Strong Cache and Negotiation Cache

Browser cache is the storage of resources that users have recently requested on the local disk of the browser. When visitors access the same resource again, the browser can directly load the resource from the local disk, reducing data transmission with the server, reducing the burden on the server, and speeding up the page response speed.

Description

A good cache strategy can reduce the repetitive loading of resources and improve the overall loading speed of web pages. Usually, browser cache strategies are divided into strong cache and negotiation cache. Common HTTP caching can only store GET responses and will not cache other types of responses. In theory, once a resource is cached, it should be permanently stored in the cache. However, due to limited space for storing resource copies, the cache periodically deletes some copies, a process called cache eviction. On the other hand, when a resource on the server is updated, the corresponding resource in the cache should also be updated. Because HTTP is a C/S protocol, the server cannot directly notify the client to update the cache when updating a resource, so both parties must agree on an expiration time for the resource. Before the expiration time, the cache copy of the resource is fresh. After the expiration time, the cache copy of the resource becomes stale. The eviction algorithm is used to replace stale resource cache copies with fresh ones. Note that a stale resource cache copy will not be directly cleared or ignored. When a client makes a request, if the cache retrieves a corresponding stale resource cache copy, the cache will first attach an If-None-Match header to this request and then send it to the target server to check whether this resource copy is still fresh. If the server returns 304 (Not Modified), it means that this resource copy is fresh. Note that this response will not contain entity information. This way, some bandwidth can be saved. If the server determines after checking with If-None-Match or If-Modified-Since that the resource has expired, it will return the entity content of that resource. The above request process can be summarized as follows:

  • When a browser initiates a request for a resource, it first checks if there is a cache locally. If there is a cache, it checks whether the cache has expired through expires and cache-control. If the cache is hit and the cache has not expired, it uses the local cache directly.
  • If the local cache is not hit, the browser sends a negotiation request to the server to verify whether the resource is hit by negotiation caching through last-modified and etag. If the match is successful, the server will respond with 304, but will not return the data of the resource. Instead, it will still read the resource from the cache. If it is not hit, the resource will be returned and the response will be 200.

Strong Cache

Strong cache controls the validity period of the cache in the local browser through Expires and Cache-Control.

Expires

Expires is a Header proposed in HTTP 1.0 that represents the expiration time of a resource. It describes an absolute time returned by the server. Expires is limited to local time, and if the local time is modified, it may cause the cache to become invalidated. For a resource request, if it is within Expires, the browser will directly read the cache and no longer request the server.

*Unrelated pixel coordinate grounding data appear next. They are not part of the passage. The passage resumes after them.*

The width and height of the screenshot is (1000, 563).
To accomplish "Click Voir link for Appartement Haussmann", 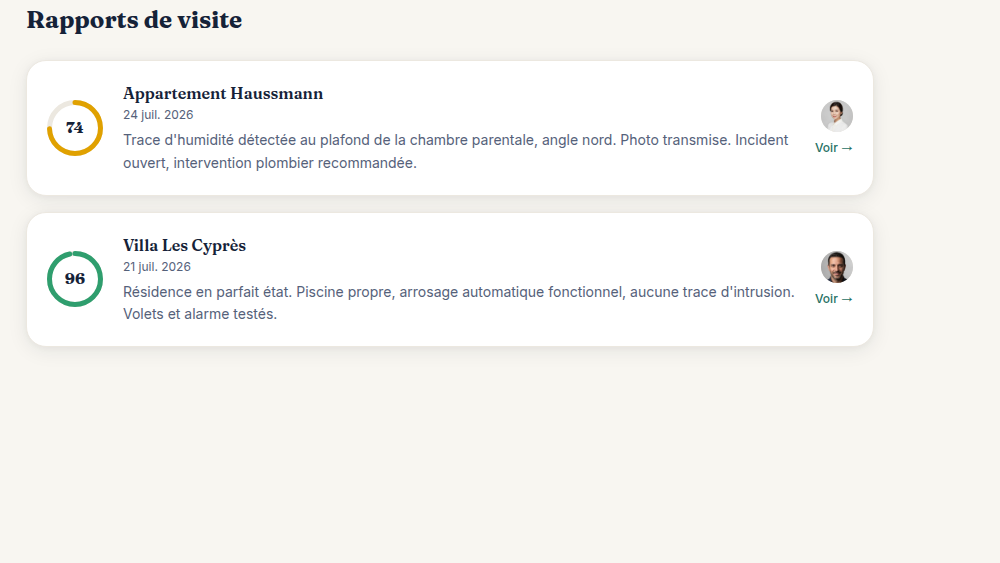I will (x=834, y=148).
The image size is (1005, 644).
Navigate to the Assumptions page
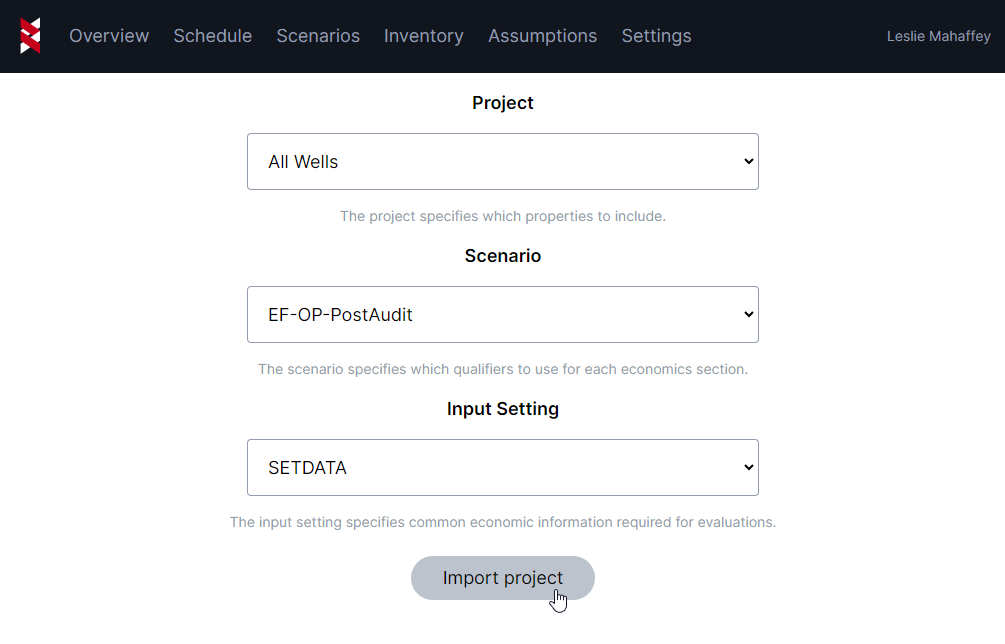[542, 36]
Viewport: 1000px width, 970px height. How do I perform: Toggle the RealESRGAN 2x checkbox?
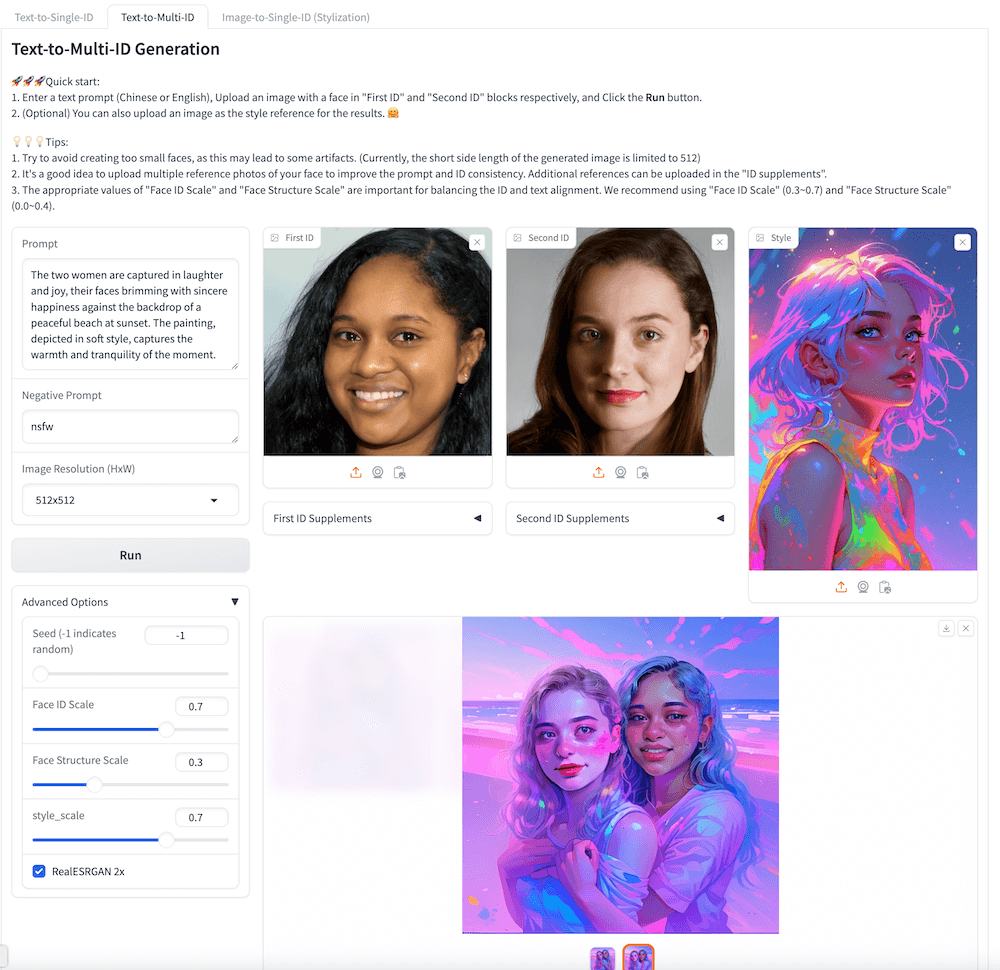click(x=40, y=871)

Expires: Sun, 14 Jun 2020 02:50:57 GMT

Cache-Control

Cache-Control appeared in HTTP 1.1 and has a higher priority than Expires. It represents a relative time and is supported by both request and response headers, defining cache strategies by providing different values.

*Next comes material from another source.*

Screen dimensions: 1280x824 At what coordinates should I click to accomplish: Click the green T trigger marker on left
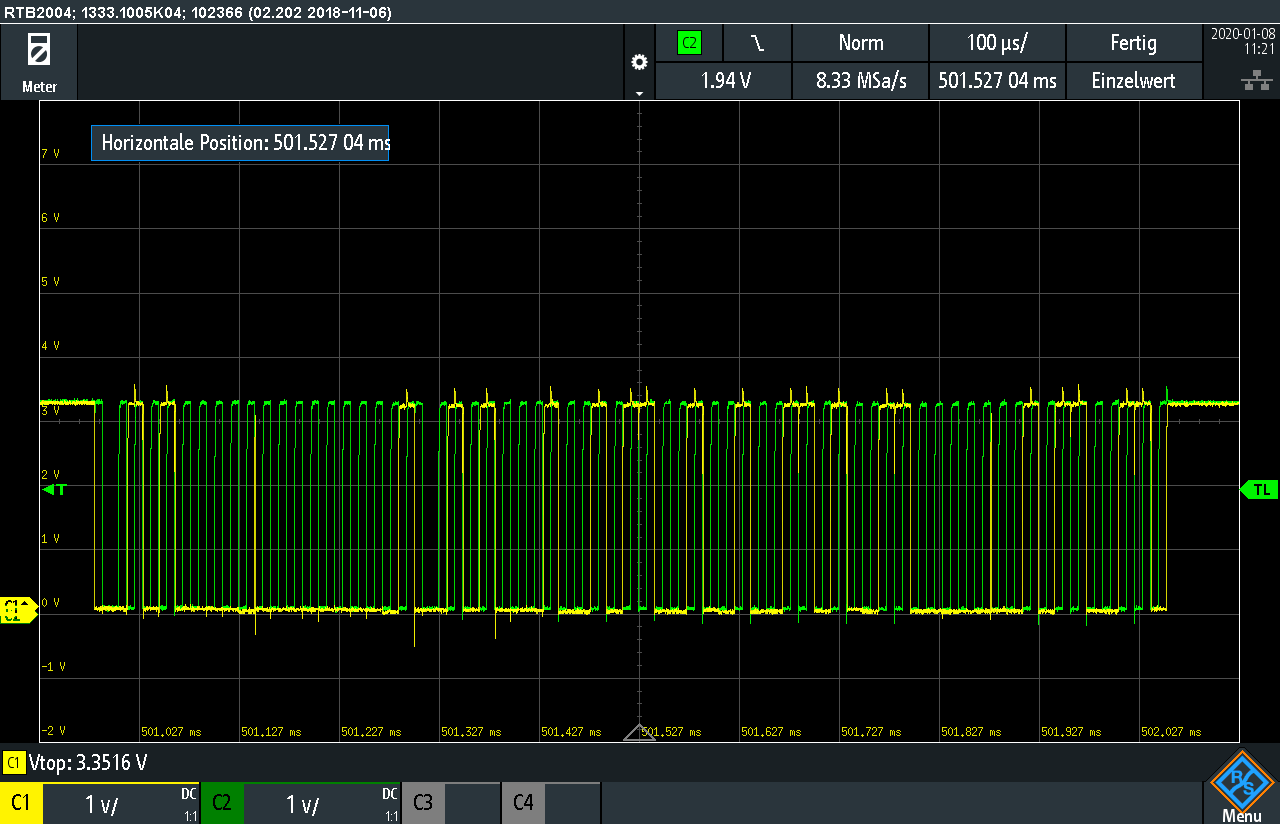(x=55, y=489)
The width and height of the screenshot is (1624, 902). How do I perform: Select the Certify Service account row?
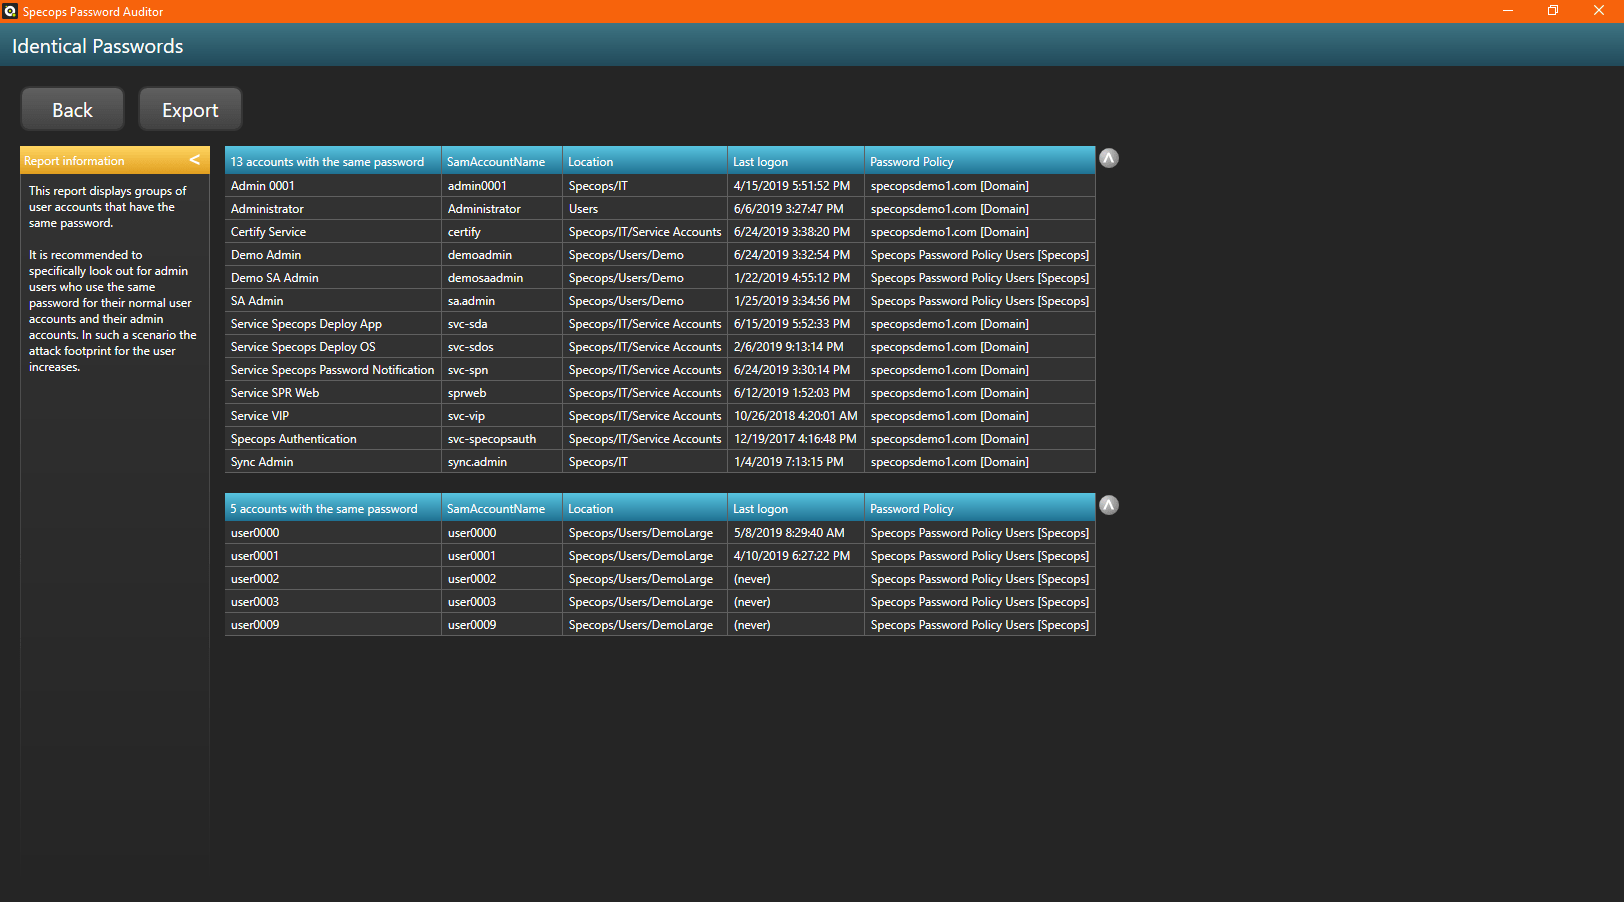(268, 232)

Cache-Control: max-age=300
  • Cache-Control: no-store: The cache must not store any content about the client request and server response. Each request initiated by the client will download the complete response content.
  • Cache-Control: no-cache: The cache will store the server response content, but it cannot be provided to the browser until it is revalidated with the server for freshness. In simple terms, the browser will cache the server's response resources, but on each request, the cache must assess the validity of the cached response with the server, negotiate if the cache is available, and determine whether to use local cached resources or server response resources based on the response being 304 or 200.
  • Cache-Control: public || private: public means that the response can be cached by any intermediary such as an intermediate proxy, CDN, etc. The default response is private, where private means that the response is exclusive, and intermediaries cannot cache this response. This response can only be applied to the browser's private cache.
  • Cache-Control: max-age=31536000: The response has the maximum expiration time, and the directive is max-age=<seconds>, indicating the maximum time the resource can be cached to remain fresh. max-age is the number of seconds from the time the request is initiated.
  • Cache-Control: must-revalidate: When the must-revalidate directive is used, it means that when the cache considers using a stale resource, it must first validate its status. Expired caches will not be used. In normal circumstances, it is not necessary to use this directive because in the case of expired strong cache, negotiation caching will occur. However, the HTTP specification allows clients to use expired caches directly in certain special circumstances, such as when the validation request fails or when configuring special directives such as stale-while-revalidate, stale-if-error, etc. The must-revalidate directive requires the cache to revalidate under any circumstances after expiration.

Negotiation Caching

When the browser's request for a particular resource does not hit the strong cache, it sends a request to the server to verify whether the negotiation cache is hit. If the negotiation cache is hit, the response to the request is 304 (Not Modified), and no entity data is carried. If it is not hit, it returns 200 and carries the resource entity data. Negotiation caching uses the pair of Last-Modified, If-Modified-Since and ETag, If-None-Match to manage it.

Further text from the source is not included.